→ **TASK 1**
Please rewrite the rows from the first one through the line holding "I will 1416,902.", inclusive, with the requests left as they are. Multiply every coordinate in the answers by 2.5 and round to whole numbers, with halves rounded up.
→ **TASK 2**
Continue the forum thread on relocation allowances for 457 visa holders from the point where it ends.

→ **PAGE EXCERPT**
— START —
# Relocation Allowance on 457 / LAFHA



## Schnitzer (Sep 19, 2011)

Hi guys,

I've recently been granted my 457 visa, and my employer has got back to me with LAFHA benefits including Rent and Food. Just wondering if there is a relocation allowance or anything as I’m relocating from Pakistan along with my wife?

Any ideas or suggestions?

Many Thanks!


----------



## teejay212 (Aug 20, 2010)

Hi Schnitzer,

You do know that LAFHA is only available to 457 visa holders for another 9 weeks and then the government is cancelling it from 01-Jul-12 !! Any relocation expenses would have to agreed with your new employer - the Australian government doesn't give you anything towards these costs - I believe !! TJ


----------



## Schnitzer (Sep 19, 2011)

Thanks for your reply TJ.

I'm aware they're going to cancel it coming July and its sad I would only receive it for 2 salaries... its a bit unfair when compared to the lack of facilities they give to 457 holders against the same tax deduction. Its just like stealing our money.

Anyways... I was just asking if there was a way in LAFHA to claim relocation expenses. Because I've seen some sites like LAFHA - Living Away From Home Allowance claiming that relocation expenses can be claimed. But i need the details to get back with to my employer..

Many thanks!!


----------



## GlobalIndian (Mar 1, 2012)

*Relocation expenses?*



Schnitzer said:


> Thanks for your reply TJ.
> 
> I'm aware they're going to cancel it coming July and its sad I would only receive it for 2 salaries... its a bit unfair when compared to the lack of facilities they give to 457 holders against the same tax deduction. Its just like stealing our money.
> 
> ...


Hi, 
I am moving from India to Sydney on a 457.. I have been offered 90k+super.. But the company has communicated that they will not cover any relocation costs . Reading various threads on this forum n your questions, I am still on clear as to whether I (or anybody on 457) can claim relocation benefits (flights + initial accommodation etc) ? The company is claiming that nobody at my level, i.e. , @90K do not get relocation benefits? Is that true? Did you get any relocation benefits? What is your salary level, if I may ask.. Really concerned as the role is really good, would really want to move there...but spending about 8k (flights including wife's+ rental+bonds etc) from my pocket is unbearable


----------



## Guest (May 29, 2012)
— END —
→ **GIVEN ENTRIES**
— START —
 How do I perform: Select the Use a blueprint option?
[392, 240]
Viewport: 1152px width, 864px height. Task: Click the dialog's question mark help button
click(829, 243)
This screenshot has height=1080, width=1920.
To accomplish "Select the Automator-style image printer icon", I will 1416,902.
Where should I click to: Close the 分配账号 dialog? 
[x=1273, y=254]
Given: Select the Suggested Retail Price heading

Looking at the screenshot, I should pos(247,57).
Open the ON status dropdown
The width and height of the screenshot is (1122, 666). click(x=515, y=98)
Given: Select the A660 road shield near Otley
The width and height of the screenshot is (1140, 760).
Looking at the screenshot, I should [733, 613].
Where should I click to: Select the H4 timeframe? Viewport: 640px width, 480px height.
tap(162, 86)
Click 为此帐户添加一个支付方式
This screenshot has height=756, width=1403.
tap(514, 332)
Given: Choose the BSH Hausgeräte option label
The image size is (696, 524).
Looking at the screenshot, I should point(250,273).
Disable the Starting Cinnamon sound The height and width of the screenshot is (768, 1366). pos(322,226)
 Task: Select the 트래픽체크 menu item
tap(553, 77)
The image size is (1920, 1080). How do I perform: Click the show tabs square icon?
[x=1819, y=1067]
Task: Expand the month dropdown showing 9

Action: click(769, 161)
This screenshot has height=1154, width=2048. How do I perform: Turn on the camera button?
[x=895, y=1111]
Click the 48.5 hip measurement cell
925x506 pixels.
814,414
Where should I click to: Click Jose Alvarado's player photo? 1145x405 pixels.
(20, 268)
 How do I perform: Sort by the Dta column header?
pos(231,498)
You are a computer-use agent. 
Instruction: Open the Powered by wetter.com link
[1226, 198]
— END —
→ **EXPECTED OUTPUT 1**
 How do I perform: Select the Use a blueprint option?
[980, 600]
Viewport: 1152px width, 864px height. Task: Click the dialog's question mark help button
click(2073, 608)
This screenshot has height=1080, width=1920.
To accomplish "Select the Automator-style image printer icon", I will 3540,2255.

→ **EXPECTED OUTPUT 2**
It would be down to your employer and their company policy. There is no one else you could claim anything from, if they want you they may stretch to meeting part of the costs.


----------



## GlobalIndian (Mar 1, 2012)

*Is it a norm for companies to offer Relocation benefits..*



_shel said:


> It would be down to your employer and their company policy. There is no one else you could claim anything from, if they want you they may stretch to meeting part of the costs.


Hi, thanks for the reply... But just wanted to know if this is a norm that companies in Australia do not offer relocation benefits...? I have been told me the recruitment agent that unless you are a 'C' level hire, no company in australia provides you with relocation benefits... is it true? Possible to share the name of some companies.. which provide relocation benefits?

Your reply is really appreciated.


----------



## Guest (May 30, 2012)

I don't see that many being offered relocation. Many seem to believe they should but I've only seen a few manage it after negotiation. It is more usual with international and very large companies. The rest don't seem to bother, many only paying the visa costs which they want repaying if you leave before term. 
Speak to them and see if they'll offer to share costs.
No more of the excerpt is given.